:: Yapılacak görev ::
Listede "Open 香盤表 in the sidebar" ifadesini içeren satırdan listenin sonuna kadarki satırları, iki uç da dahil olmak üzere, her satır için bir dize içeren bir JSON dizisi olarak yeniden yazın. Boş satırları dışarıda bırakın.

(Metin ve öğe konumlandırma girdileri)
——

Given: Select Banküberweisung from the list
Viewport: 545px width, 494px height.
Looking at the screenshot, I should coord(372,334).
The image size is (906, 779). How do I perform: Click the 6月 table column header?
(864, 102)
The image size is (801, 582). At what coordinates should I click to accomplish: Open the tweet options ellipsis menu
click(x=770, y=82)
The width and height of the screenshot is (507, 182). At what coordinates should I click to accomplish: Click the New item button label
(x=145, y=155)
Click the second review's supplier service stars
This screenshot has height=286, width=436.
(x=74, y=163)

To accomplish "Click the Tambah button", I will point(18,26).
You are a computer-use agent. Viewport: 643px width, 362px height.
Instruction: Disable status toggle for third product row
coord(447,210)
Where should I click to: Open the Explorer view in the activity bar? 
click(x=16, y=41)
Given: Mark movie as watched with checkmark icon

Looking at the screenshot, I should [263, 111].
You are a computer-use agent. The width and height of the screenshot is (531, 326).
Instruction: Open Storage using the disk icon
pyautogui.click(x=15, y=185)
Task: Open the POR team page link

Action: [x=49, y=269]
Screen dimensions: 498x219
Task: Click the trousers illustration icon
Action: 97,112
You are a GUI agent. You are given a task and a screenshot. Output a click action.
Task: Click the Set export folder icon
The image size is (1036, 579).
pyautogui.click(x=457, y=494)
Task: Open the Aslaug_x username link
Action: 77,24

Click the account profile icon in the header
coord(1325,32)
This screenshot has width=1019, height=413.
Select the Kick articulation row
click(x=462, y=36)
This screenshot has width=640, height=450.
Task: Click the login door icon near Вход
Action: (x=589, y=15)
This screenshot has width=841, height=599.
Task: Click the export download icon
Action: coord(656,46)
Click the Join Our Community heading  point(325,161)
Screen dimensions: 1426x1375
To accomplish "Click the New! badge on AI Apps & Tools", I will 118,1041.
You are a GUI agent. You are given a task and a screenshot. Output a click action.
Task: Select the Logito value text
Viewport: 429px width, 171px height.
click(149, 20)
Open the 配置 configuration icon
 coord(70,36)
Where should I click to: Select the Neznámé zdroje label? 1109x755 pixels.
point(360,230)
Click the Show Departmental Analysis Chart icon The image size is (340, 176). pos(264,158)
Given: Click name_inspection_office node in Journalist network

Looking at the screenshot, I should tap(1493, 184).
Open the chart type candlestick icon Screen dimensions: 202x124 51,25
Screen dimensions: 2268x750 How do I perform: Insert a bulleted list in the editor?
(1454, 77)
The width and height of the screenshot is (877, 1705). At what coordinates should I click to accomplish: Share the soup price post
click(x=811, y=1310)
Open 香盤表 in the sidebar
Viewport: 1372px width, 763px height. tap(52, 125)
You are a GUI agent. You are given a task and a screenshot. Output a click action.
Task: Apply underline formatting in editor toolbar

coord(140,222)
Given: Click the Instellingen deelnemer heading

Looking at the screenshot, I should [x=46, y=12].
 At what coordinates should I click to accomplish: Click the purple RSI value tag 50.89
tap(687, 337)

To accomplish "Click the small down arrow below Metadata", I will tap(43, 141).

——

:: Yanıt ::
[
  "Open 香盤表 in the sidebar",
  "Viewport: 1372px width, 763px height. tap(52, 125)",
  "You are a GUI agent. You are given a task and a screenshot. Output a click action.",
  "Task: Apply underline formatting in editor toolbar",
  "coord(140,222)",
  "Given: Click the Instellingen deelnemer heading",
  "Looking at the screenshot, I should [x=46, y=12].",
  " At what coordinates should I click to accomplish: Click the purple RSI value tag 50.89",
  "tap(687, 337)",
  "To accomplish \"Click the small down arrow below Metadata\", I will tap(43, 141)."
]